The general election for Dallas mayor and the City Council is May 6. This is one of several stories giving voters an overview of the races for the 15 seats ahead of the beginning of the early voting period, which runs from April 24 to May 2.
Public safety, infrastructure and lower property taxes will define the Dallas City Council District 13 election this year as incumbent Gay Donnell Willis and first-time candidate Priscilla Shacklett face off for the seat in the city’s northwest section.
The candidates’ campaign priorities largely align – creating a safer and more affordable area are both major platform planks for Willis and Shacklett – though their approaches may differ.
Willis, 58, said she wants to continue the work she’s done in the last two years while putting an emphasis on communication not only with her constituents, but also with her fellow council members.
“No matter how great of an idea you think you may have or how great of a need your district may have, if you can’t convince a majority of other council members that what you want to do is important and that they should support you, you’re going to go nowhere,” Willis said.
Shacklett, 74, said there needs to be more scrutiny of the budgeting process to make sure that funds are being allocated to effective solutions for the city’s problems.
“It doesn’t feel like anybody’s really accountable to answer for the spent money and what’s changed? We’re throwing more money at the very same problems,” Shacklett said. “Somebody has to be accountable who’s had some business experience and who knows how to do that kind of thing.”
Both Willis and Shacklett lean heavily on their business experiences in their pitches for the position.
Willis served as president and CEO of the Turtle Creek Conservancy for almost nine years and sat on two bond committees, one for the City of Dallas in 2017 and one for Dallas ISD in 2020. The Texas Tech grad also spent years working for a public relations and advertising firm and at a tech start-up.
It was her experience serving on city boards that inspired Willis to run for office in the hotly contested 2021 City Council race that ended in a run-off election.
“As hard as it was, it was also very invigorating,” Willis said. “I feel like I’ve carried that energy with me.”
District 13 elections, when contested, draw some of the highest voter turnouts in the city aside from the mayoral race.
The 2021 general election to fill the seat of former council member Jennifer Staubach Gates, who was ineligible to run after her fourth consecutive term, saw a total of 9,641 votes divided amongst the field of five candidates.
The runoff election for District 13, one of six council seat runoffs that year, drew even more voters to the polls with 9,808 votes cast. Willis clinched 54% of the vote, beating out Leland Burk.
In addition to votes, elections in the district bring in hefty sums in campaign funds.
The first filing deadline for the 2023 election is in April, so campaign finance reports are only available from incumbents from the second half of 2022. Willis reported raising almost $34,000 in contributions between July and December and having more than $59,000 on hand for her campaign.
Shacklett previously lived in California and worked in revenue accounting for Pacific Bell before shifting to other roles at AT&T and later a career in real estate. The University of Colorado Boulder graduate moved to Dallas with her husband more than a decade ago to help care for her grandson.
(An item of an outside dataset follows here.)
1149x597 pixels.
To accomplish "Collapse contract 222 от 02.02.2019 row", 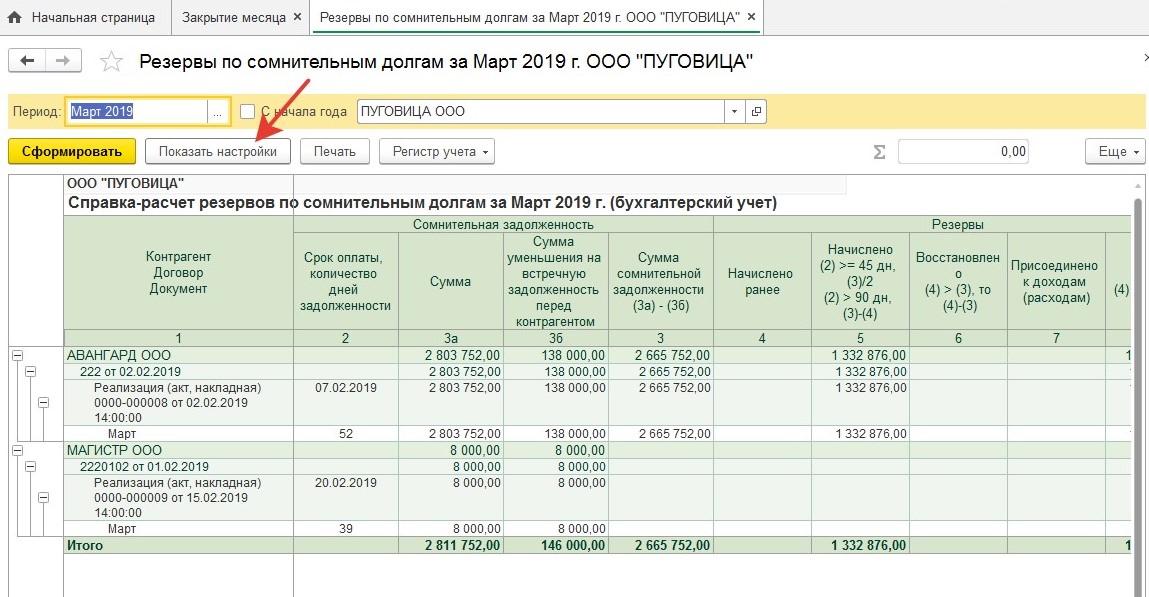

Though she raised her kids in California, Shacklett said caring for her grandson in Dallas gave her the opportunity to experience some parts of parenthood in North Texas.
“I was sitting in the school lines, dealing with teachers and meetings, and I got to be a parent,” Shacklett said.
Shacklett takes issue with the council’s Feb. 8 resolution reiterating Dallas’ stance supporting abortion access. Willis voted in favor of the resolution.
“Our City Council was acting out of purview, and I think it was very short-sighted. It’s not something that they needed to do or say or proclaim, and I’m not sure why they did it,” Shacklett said.
On the topic of crime, Shacklett said on her campaign website that she wants to increase police funding in order to attract, hire and retain the best candidates for the department. She said more also needs to be done to support traffic law enforcement to crack down on reckless driving in the region.
District 13, which includes Vickery Meadow and Preston Hollow, has one of the lower crime rates among the city’s 14 districts. The crime rate for the area increased by more than 6% from 2021 to 2022, according to Dallas Police Department end-of-year crime data.
The district tends to draw more crimes against property rather than crimes against people, Willis said.
“DPD will tell you to take, hide and lock your belongings and to not bait crime into your neighborhood, so I just work at keeping that message out there while also being responsive to neighbors if they do call me and say ‘Hey, we’re having some incidents happen,’” Willis said.
Willis supports continued spending on the Dallas Police Department and Dallas Fire Rescue.
The candidates both support lowering property taxes and addressing infrastructure issues.
Willis pointed to funding that has been earmarked for refurbishing alleys across the city as an avenue for infrastructure improvement and reported that at least 168 crosswalks in the district have been repainted as part of a goal to refresh the crossings.
Shacklett said fixing roads and dilapidated alleyways is a goal shared across most of the city and is one that District 13 should prioritize.